(Work order): Return only the lines running from the one that contains "414x311 pixels." through the end of the entries, exactly, both ends included. Omit pictures.

(Provided material):
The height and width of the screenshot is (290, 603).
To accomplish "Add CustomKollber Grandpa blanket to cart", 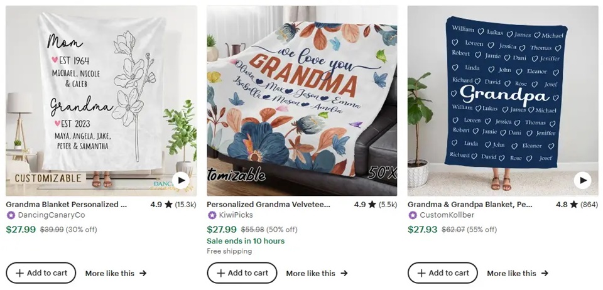I will [x=443, y=273].
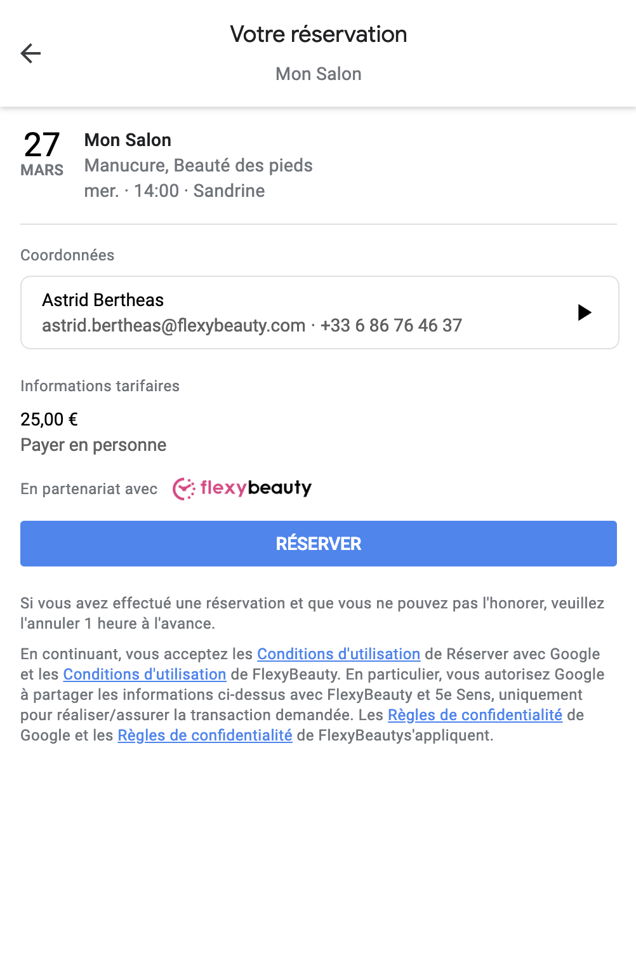Viewport: 636px width, 978px height.
Task: Select the bold Mon Salon booking name
Action: click(128, 140)
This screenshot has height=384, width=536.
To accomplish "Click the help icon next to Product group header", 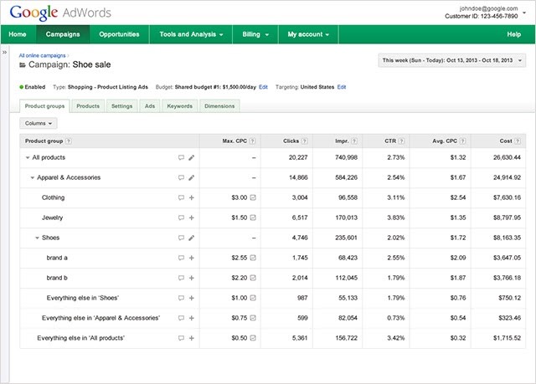I will tap(69, 141).
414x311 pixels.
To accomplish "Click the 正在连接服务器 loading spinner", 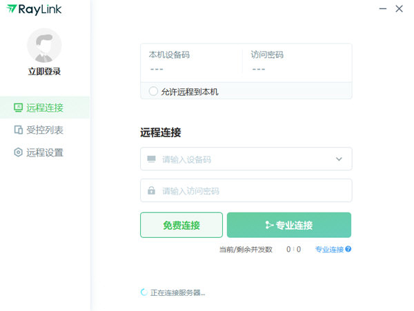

(Task answer):
414x311 pixels.
To accomplish "Click the 正在连接服务器 loading spinner", 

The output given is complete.